### PROBLEM TO WORK ON
Omit the pictures and extract only the lines from the line containing "Open the Andata / Ritorno route selector" to the end of the material, each exactly as written.
DATA EXTRACTS: Begin
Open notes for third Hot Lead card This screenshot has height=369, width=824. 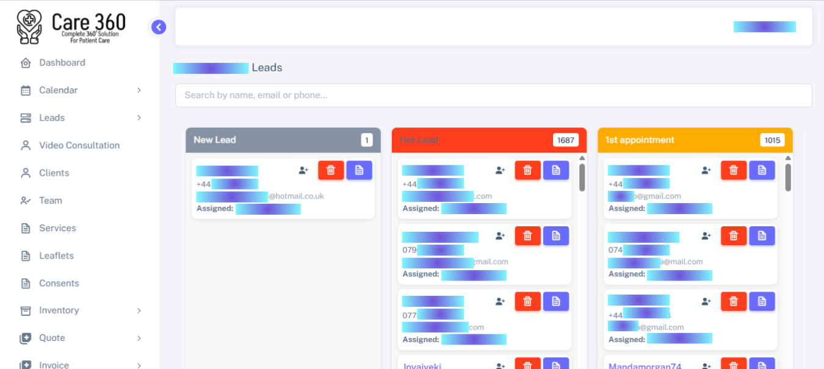click(555, 301)
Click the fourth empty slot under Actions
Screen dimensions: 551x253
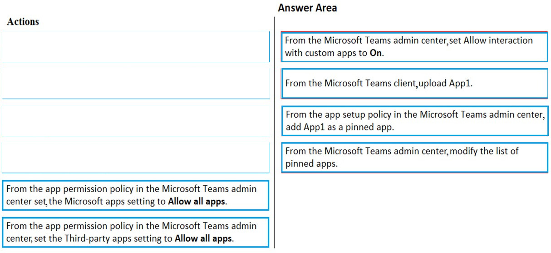tap(135, 158)
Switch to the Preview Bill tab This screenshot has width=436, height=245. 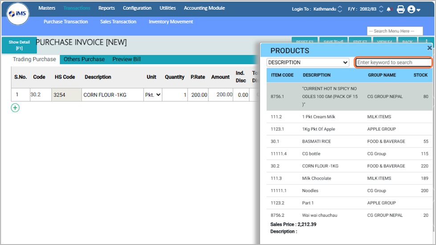click(x=126, y=59)
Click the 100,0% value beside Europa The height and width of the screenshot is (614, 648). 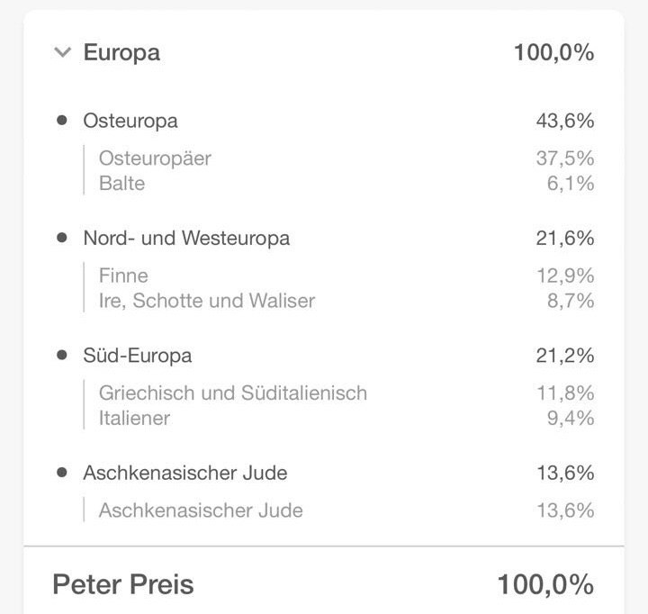tap(554, 53)
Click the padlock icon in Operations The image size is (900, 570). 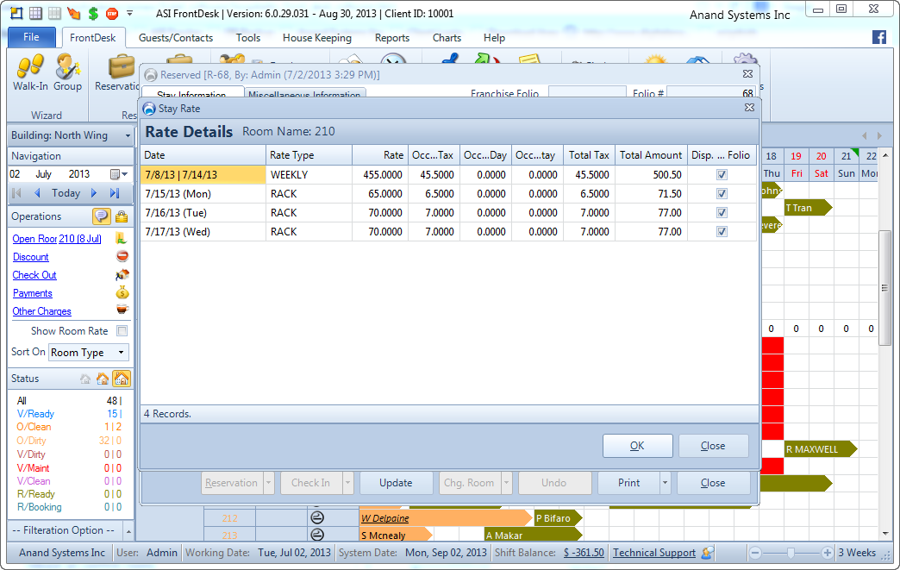click(122, 216)
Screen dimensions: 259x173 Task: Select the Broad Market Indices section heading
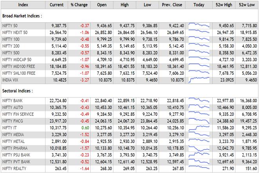[x=22, y=16]
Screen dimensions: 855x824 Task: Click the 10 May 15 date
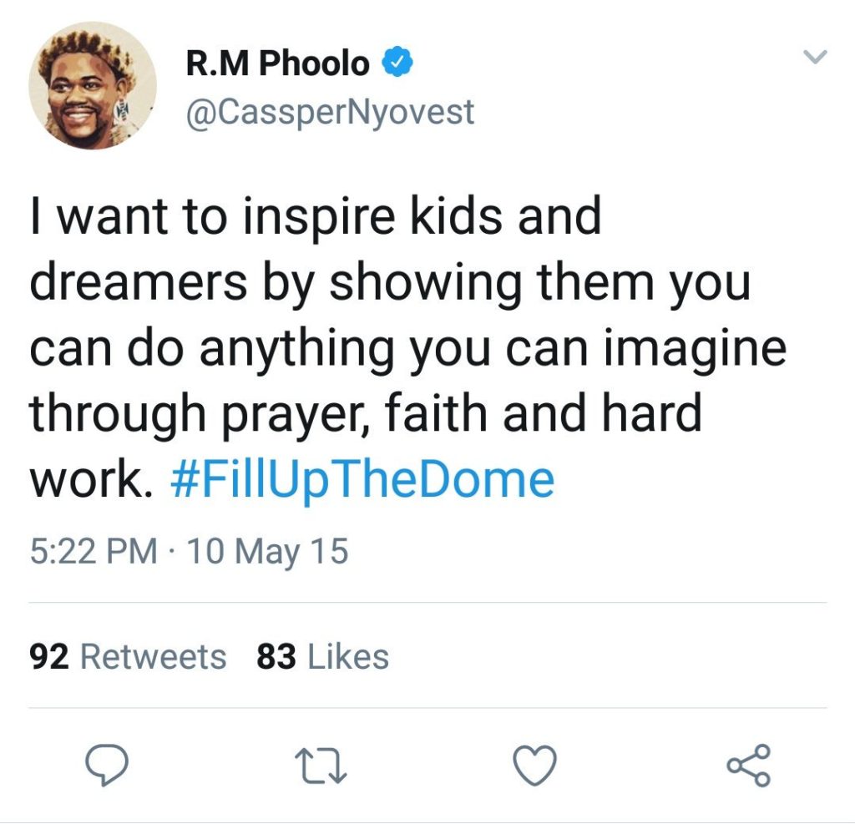tap(267, 551)
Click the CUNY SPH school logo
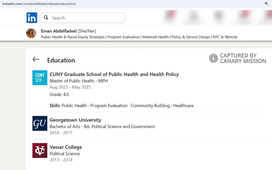Screen dimensions: 272x170 tap(40, 78)
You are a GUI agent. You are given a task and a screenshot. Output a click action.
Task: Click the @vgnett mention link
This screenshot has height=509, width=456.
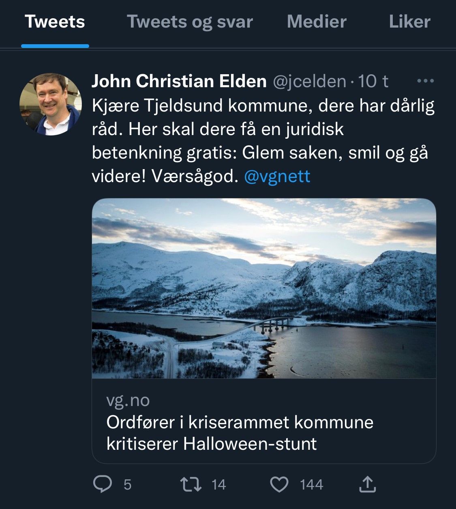pyautogui.click(x=277, y=176)
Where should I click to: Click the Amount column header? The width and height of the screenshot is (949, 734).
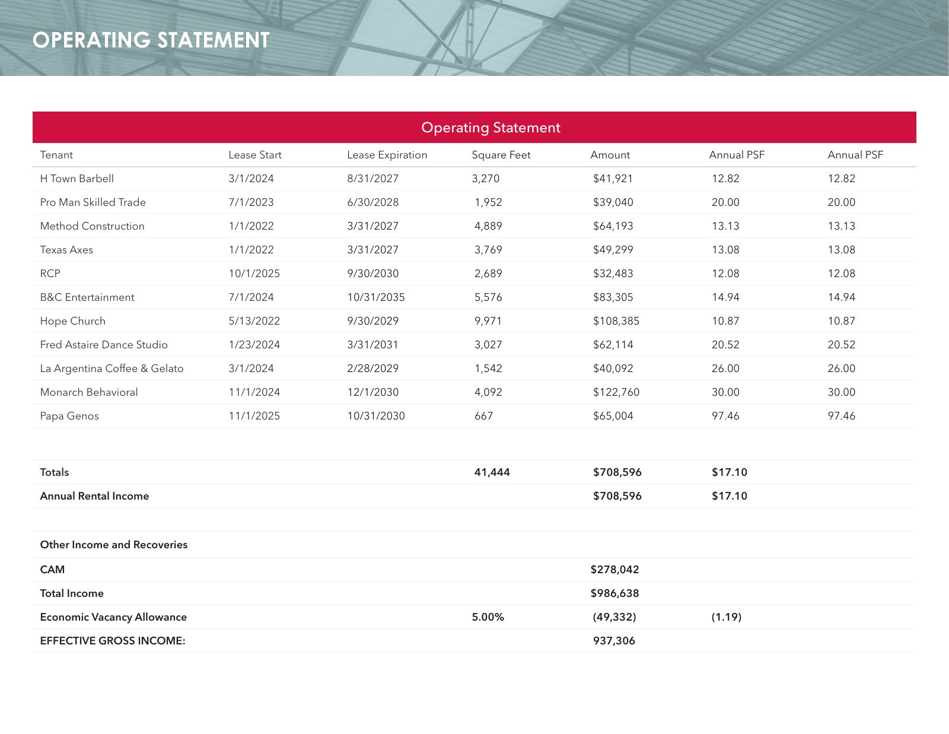pyautogui.click(x=610, y=155)
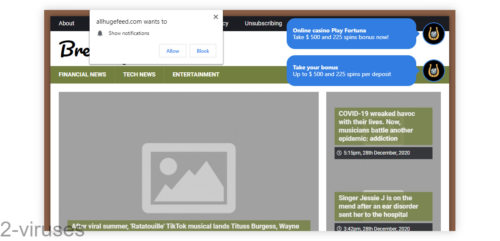Block notifications from allhugefeed.com
The height and width of the screenshot is (241, 500).
tap(203, 51)
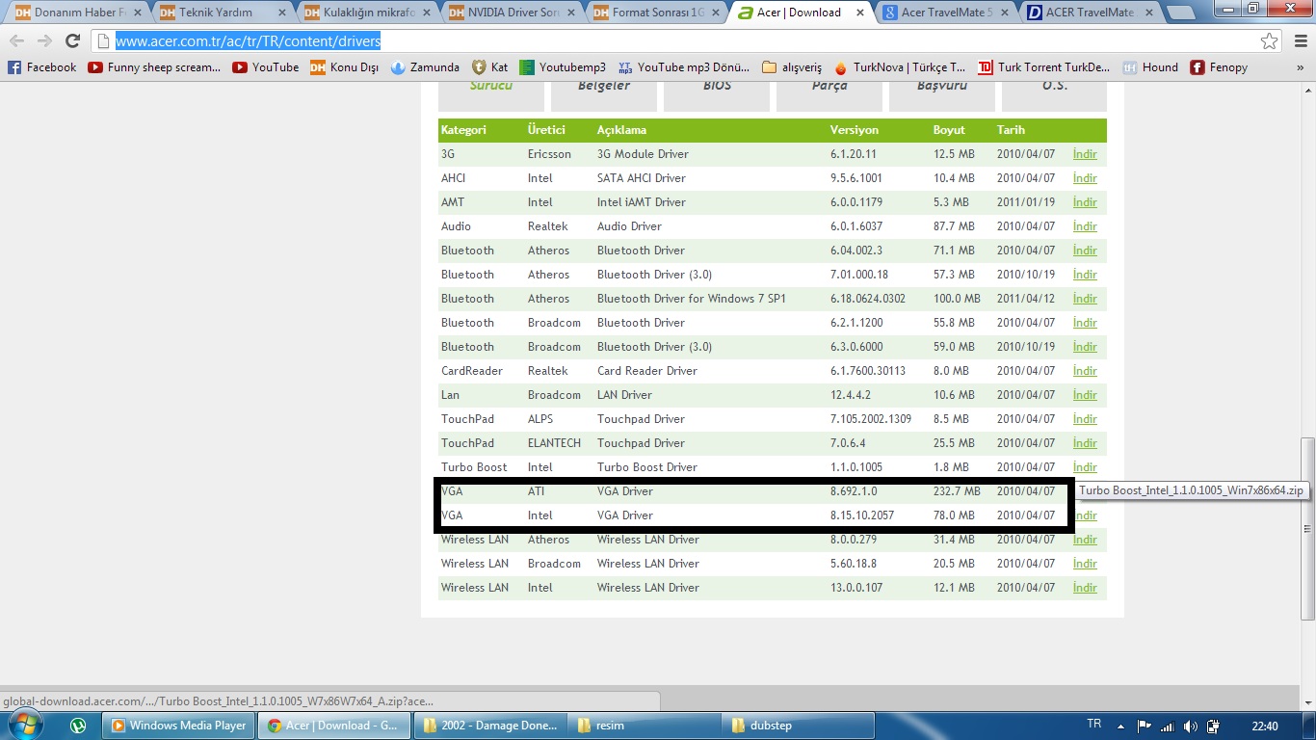Download the Intel Wireless LAN Driver
This screenshot has height=740, width=1316.
pos(1085,588)
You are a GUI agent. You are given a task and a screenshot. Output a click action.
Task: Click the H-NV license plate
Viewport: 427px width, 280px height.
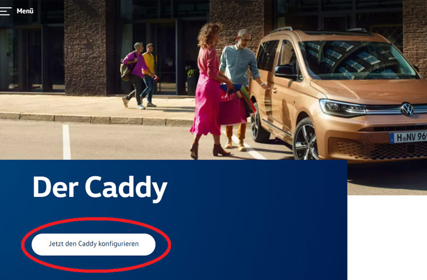tap(408, 137)
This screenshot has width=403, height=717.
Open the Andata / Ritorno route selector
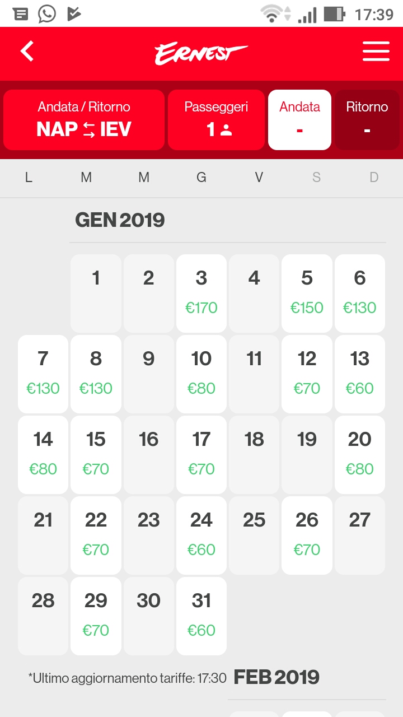83,119
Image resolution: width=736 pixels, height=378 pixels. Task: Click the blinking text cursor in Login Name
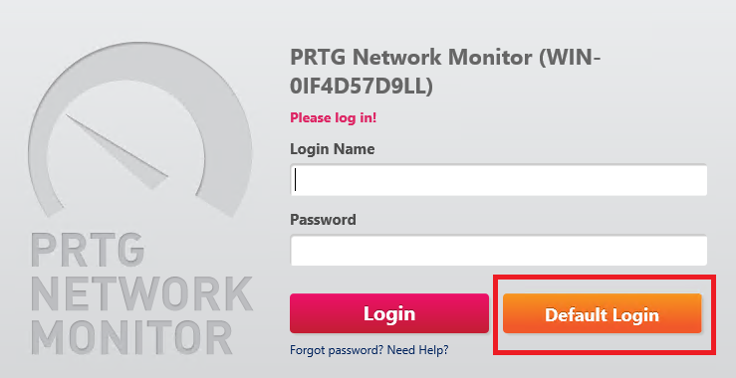(295, 180)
DATA EXTRACTS: End
### REPLY
Open the Andata / Ritorno route selector
83,119
Image resolution: width=736 pixels, height=378 pixels. Task: Click the blinking text cursor in Login Name
(295, 180)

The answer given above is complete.